Exhibit draws on power of art
We pass them by, not even thinking about their significance to our lives.
As we photograph, we curse the way they traverse a perfect landscape or clutter our alley ways. Yet the poles and their wires bring us light, telephone, electronic information and mechanization. Where would we be, for instance, without electricity?
The poles and their tangle of cables are a metaphor for connectivity, for communication.
Fort Gallery artist Kristin Krimmel chooses to look at power poles for what they are, putting them in the picture instead of taking them out.
“In each painting, I discover things I didn’t know,” writes Krimmel.
“For instance the wires that I thought were all black are in fact varied in colours of white, red, turquoise blue and black. There are insulators that are a deep burgundy colour and others that are white. Some are a transparent aquamarine.

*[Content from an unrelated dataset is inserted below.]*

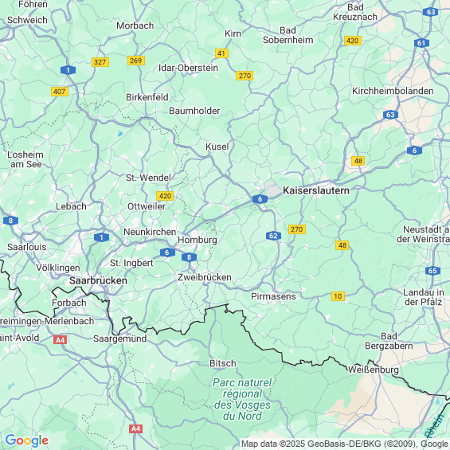This screenshot has width=450, height=450.
Task: Click the blue route 65 highway shield
Action: pos(432,271)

There are more ways to connect and more ways for a line to travel than I had ever suspected.”
Krimmel has discovered that a single wire bending and twisting in the light can change colour just because of light source and the shadows which occur.
Her series of new acrylic paintings is about observation and finding beauty in the common objects around us. It will be on display from Oct. 3 to Oct. 21 inside the Fort Gallery. The opening reception is Friday, Oct. 5 from 7 p.m. to 9 p.m.
The gallery operates Wednesday to Sunday, from noon to 5 p.m., at 9048 Glover Rd.